The impetus for this study was driven by previous work from this group that identified TONSL as a candidate factor important for cancer stem cell survival. The authors attempt to expand upon this finding in the current manuscript. While the results are interesting, the study is rather superficial and would benefit from additional validation of the findings as well as mechanistic details. 

Major points

- The authors suggest that cancer stem cells are more sensitive to loss of TONSL compared to bulk cancer cell populations. However, the data they present are variable. For instance, ovarian cancer bulk and stem cell populations are both sensitive to TONSL loss across 2 cell lines, whereas in a colon cancer cell line the stem cell population is specifically sensitive. The authors should do additional experiments to address this discrepancy, such as look at additional cell lines and knockdown TONSL for longer time periods. Data from the cancer dep map (https://depmap.org/portal/gene/TONSL?tab=overview) suggest that TONSL should be essential for survival across the majority of cancer cell lines. 

- The authors should provide additional details of the methods used to look at cancer stem cells. Could the different preparations/assays used for bulk populations vs cancer stem cells could account for the differences seen in these populations? Additionally, could cell cycle differences or proliferation rate of bulk vs stem cell populations contribute to the results seen?

- The authors imply that the phenotypes seen with loss of TONSL are due to disruption of DNA repair at the replication fork. However, they only provide one western blot which is insufficient to make mechanistic conclusions. The authors should provide additional measures of DNA damage/replication problems in bulk vs stem cell populations. Possible experiments include comet assay, immunofluorescence of gH2AX/RAD51, DNA fiber assay, etc. The authors could also look at recruitment or TONSL to damage sites in the different populations.

- The authors suggest that HR is more important for cancer stem cells compared to bulk cancer cells populations. However they do not provide any evidence for this. This claim should be supported by experimental evidence such as knocking down HR vs NHEJ factors in their stem cell vs bulk populations and looking at survival/DNA damage accumulation.

Minor points

- High expression of TONSL does not correlate well with gene amplification. Is it possible that higher expression of TONSL in cancer cells is due to increased proliferation compared to normal tissue? Would the same pattern be expected for proliferating non-cancer cells?

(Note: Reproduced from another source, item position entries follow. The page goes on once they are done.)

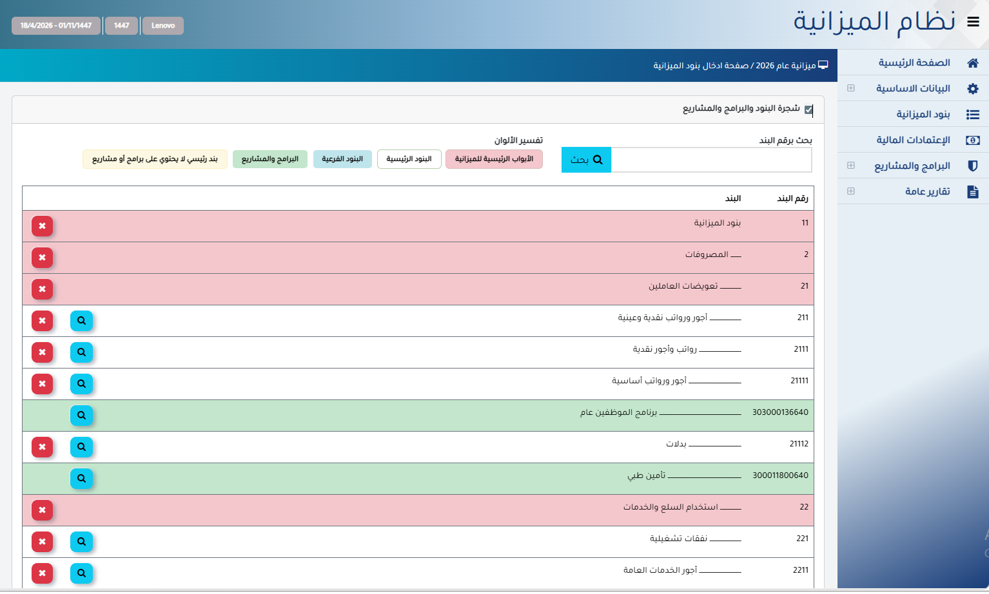Delete item 22 استخدام السلع والخدمات
This screenshot has width=989, height=594.
pyautogui.click(x=42, y=510)
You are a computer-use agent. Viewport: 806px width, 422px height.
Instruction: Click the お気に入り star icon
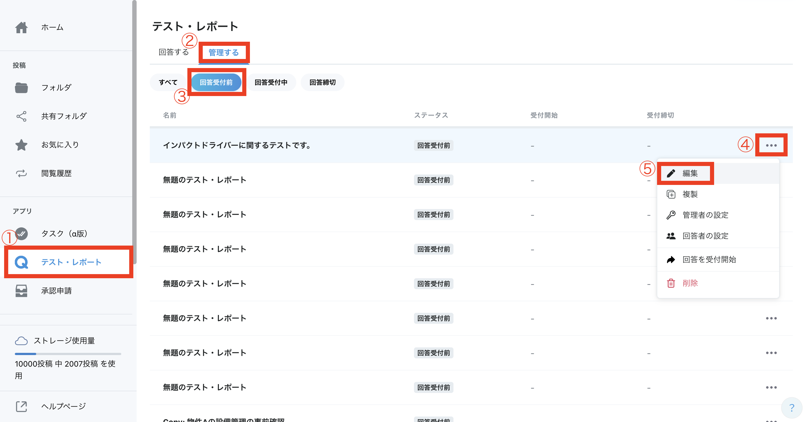coord(21,145)
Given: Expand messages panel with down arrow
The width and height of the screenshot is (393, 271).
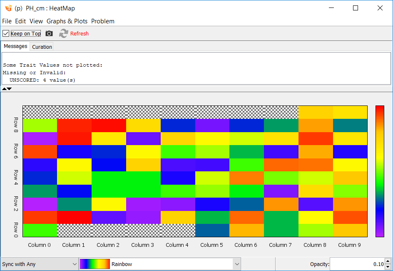Looking at the screenshot, I should pyautogui.click(x=10, y=89).
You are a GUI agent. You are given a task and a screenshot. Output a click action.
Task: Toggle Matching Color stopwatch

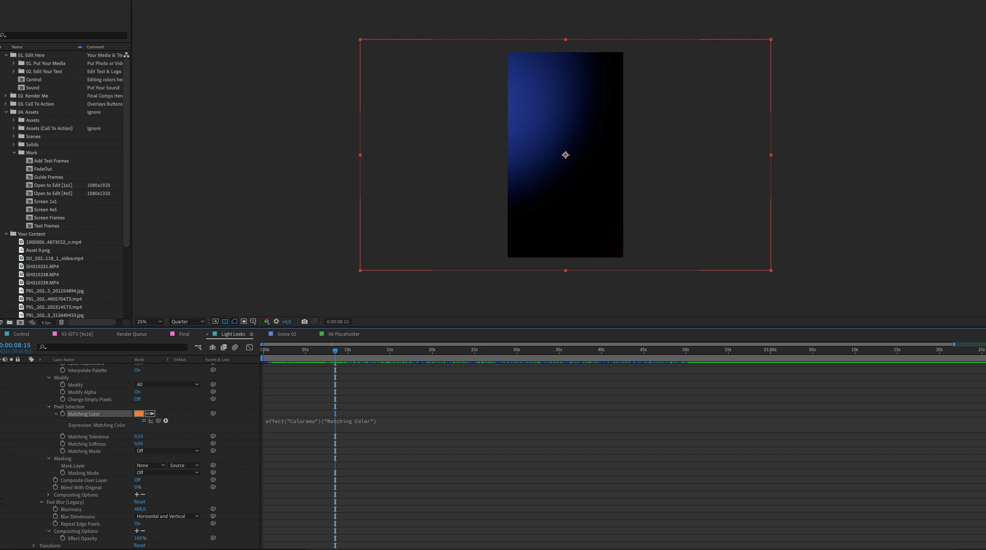pos(62,414)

- The expression data suggest that increased expression of TONSL in cancer cells is associated with worse survival. However, the knockdown experiments do not demonstrate a strong phenotype in bulk cancers with loss of TONSL. How do the authors reconcile this discrepancy?

- The authors should comment on any roles for TONSL outside of complex with MMS22L as their expression patterns are not the same.

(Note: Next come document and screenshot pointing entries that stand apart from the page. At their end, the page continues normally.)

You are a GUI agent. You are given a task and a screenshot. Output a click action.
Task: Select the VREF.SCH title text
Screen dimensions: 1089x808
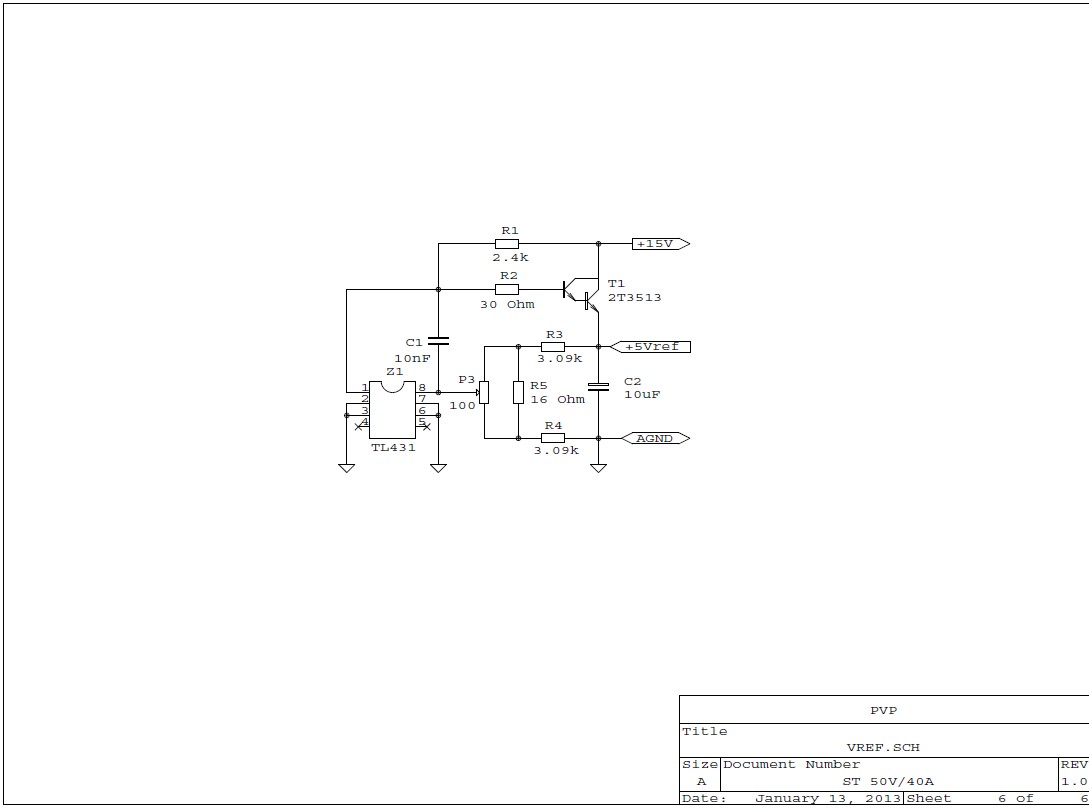coord(883,747)
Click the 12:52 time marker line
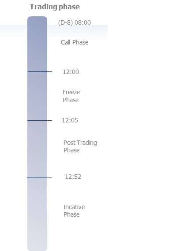The width and height of the screenshot is (172, 251). pos(40,177)
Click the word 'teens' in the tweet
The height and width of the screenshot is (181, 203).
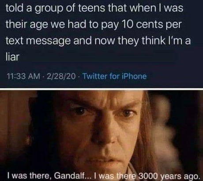pyautogui.click(x=91, y=8)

- How do authors explain the finding that germline LOF mutations of HR factors contribute to cancer while increased expression of HR factors is associated with poor prognosis?

- Figure 7B does not have the appropriate labels. It’s unclear what the different plots are referring to.

- For the CPT experiment in Figure 8, how do higher doses of CPT affect viability in the BCC populations? Additionally, in the right panel the relative CPT sensitivity appears to be similar in the knockdowns compared to control. 

- A rescue of siRNA/shRNA TONSL would provide additional validation that the findings are not due to off target effects.

Author Response

Please see the attachment.

Author Response File: Author Response.pdf

Round 2

Reviewer 2 Report

Authors have satisfactorily responded to all of the reviewers' concerns and substantially improved quality of this manuscript through revision.

Just few minor corrections:

- gene symbols should uniformly be written in italics

- URL for Q-omics website is not working (line 97)

- in figure 6B there are some dots behind numbers on y-axes

Reviewer 3 Report

The authors have sufficiently addressed all my comments.